* **Compito 1**
Rispondi alle domande sul testo sulle fattorie del Panda:
(a) In quale regione si trova la maggior parte delle Fattorie del Panda?
(b) Quale incarico ricopre Valentina Nargino?
(c) Secondo l'indagine citata, quale percentuale di chi sceglie l'agriturismo per la vacanza punta su una struttura con forte valenza di eco-responsabilità?
* **Compito 2**
Riassumi in due frasi il testo sulle fattorie del Panda.
* **Compito 3**
Ricopia senza modifiche il testo sulle fattorie del Panda, da "Oltre 70 strutture" giù fino a "ambientale della vacanza.".

* **Testo fornito**
----

Percorso:ANSA > In Viaggio > News > Natura protetta, le fattorie del Panda

Natura protetta, le fattorie del Panda

Oltre 70 strutture in tutta Italia, il maggior numero in Lombardia

28 maggio, 19:48

Tra le aziende agricole o agrituristiche italiane ce ne sono alcune con un marchio in più, quello del Panda, che contraddistingue le strutture che si trovano all'interno o in prossimità di un'area naturale protetta: sia essa Oasi Wwf, Parco regionale o nazionale, oppure riserva naturale. Il loro punto di forza è un'offerta turistica mirata alla sostenibilità ambientale della vacanza.

"In tutta Italia le Fattorie del Panda sono più di 70, distribuite su tutta la penisola anche se la maggior parte si trova in Lombardia – spiega Valentina Nargino, responsabile Ufficio Turismo del Wwf, www.fattoriedelpanda.net –. Queste strutture nascono come rete di agriturismi sostenibili, vicini ad aree protette e che adottano particolari accorgimenti sostenibili nella gestione delle risorse naturali e per il risparmio energetico. Quest'anno in particolare, anche in vista della nuova politica agricola comune, la rete delle fattorie del Panda si è rinnovata dando ancora più importanza alla sostenibilità della produzione agricola con l'obiettivo di favorire la biodiversità, l'utilizzo di energie rinnovabili".

Contemporaneamente le aziende agricole affiliate all'associazione ambientalista si sono aperte anche a fattorie didattiche, fattorie sociali (quelle che offrono percorsi legati al recupero di soggetti particolari, dagli ex tossicodipendenti ai ragazzi diversamente abili) e alle fattorie di filiera corta. Un progetto, continua Nargino, che va avanti e registra un numero sempre maggiori di adesioni "anche perché si riscontra un interesse maggiore degli italiani per una vacanza più ambientalista, che abbia caratteristiche di turismo responsabile. Ad esempio da un'indagine è emerso che il 30% di coloro che scelgono l'agriturismo per la vacanza puntano su una struttura con forte valenza di eco-responsabilità".

----

* **Dati forniti**

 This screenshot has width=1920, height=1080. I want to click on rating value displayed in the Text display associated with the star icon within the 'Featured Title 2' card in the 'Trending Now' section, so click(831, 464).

----

* **Soluzione 1**
(a) In Lombardia.
(b) È responsabile dell'Ufficio Turismo del Wwf.
(c) Il 30%.

* **Soluzione 2**
Il marchio del Panda contraddistingue aziende agricole o agrituristiche che si trovano all'interno o in prossimità di un'area naturale protetta e che offrono un turismo mirato alla sostenibilità ambientale. Le strutture sono più di 70, per la maggior parte in Lombardia, e la rete, rinnovata quest'anno per dare più importanza alla sostenibilità della produzione agricola, registra sempre più adesioni anche per il maggiore interesse degli italiani verso una vacanza ambientalista.

* **Soluzione 3**
Oltre 70 strutture in tutta Italia, il maggior numero in Lombardia

28 maggio, 19:48

Tra le aziende agricole o agrituristiche italiane ce ne sono alcune con un marchio in più, quello del Panda, che contraddistingue le strutture che si trovano all'interno o in prossimità di un'area naturale protetta: sia essa Oasi Wwf, Parco regionale o nazionale, oppure riserva naturale. Il loro punto di forza è un'offerta turistica mirata alla sostenibilità ambientale della vacanza.